*Task directions:* From the listing below, work out how many lines contain "icon"; the answer is that number and nothing more.

*Records shown:*
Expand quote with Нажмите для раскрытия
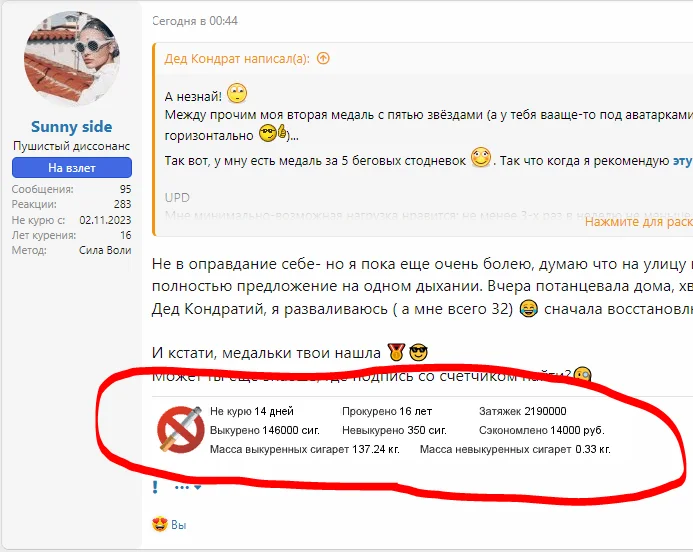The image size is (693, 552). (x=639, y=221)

---

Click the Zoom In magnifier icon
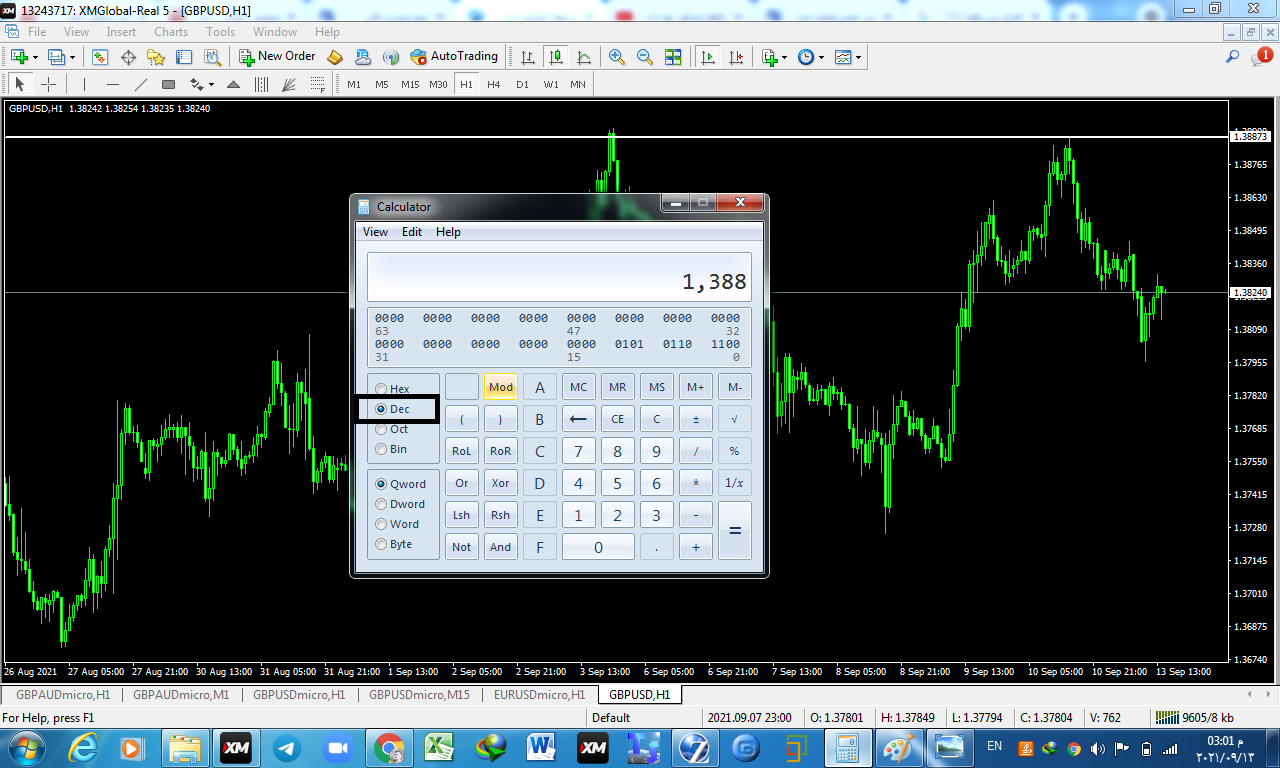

---

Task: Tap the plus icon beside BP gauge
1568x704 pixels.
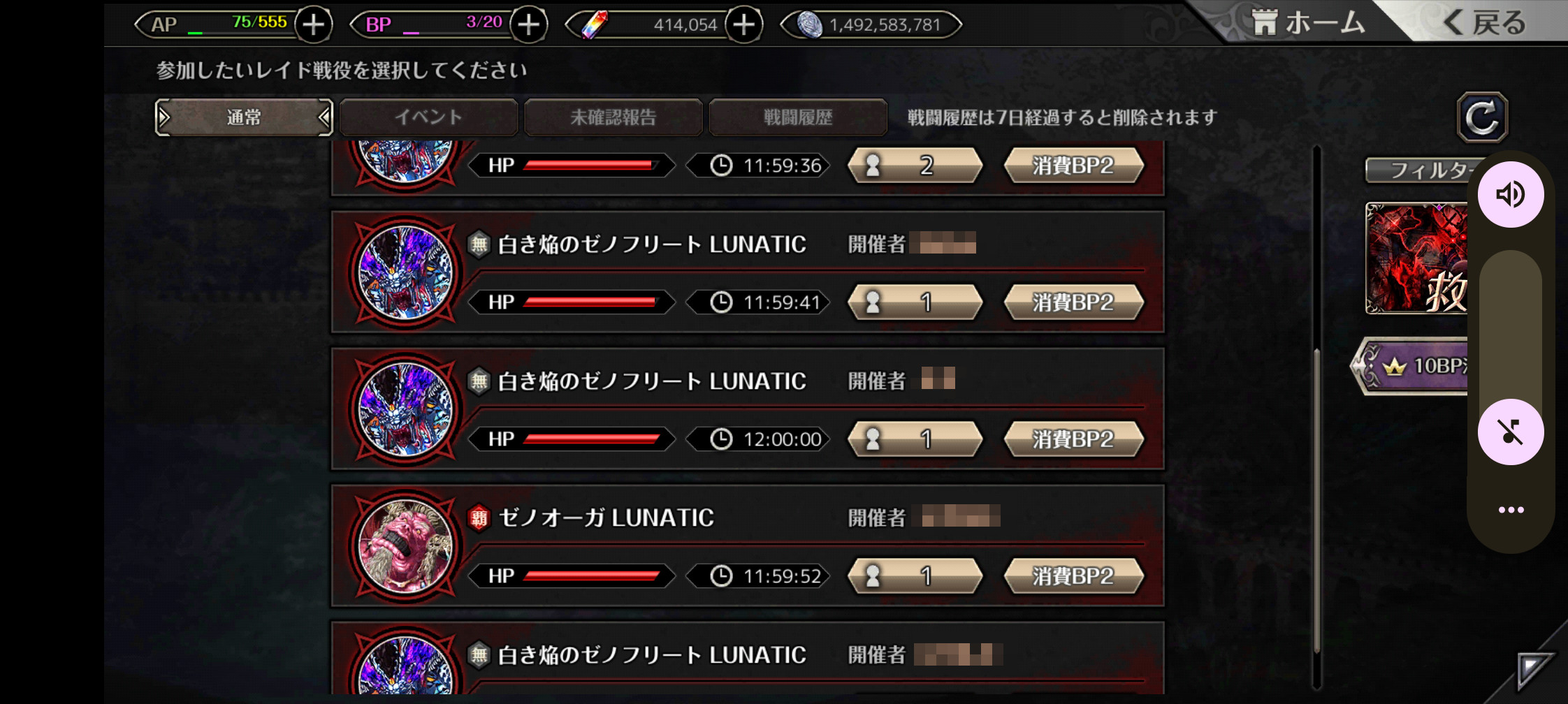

*Answer to this exercise:* 2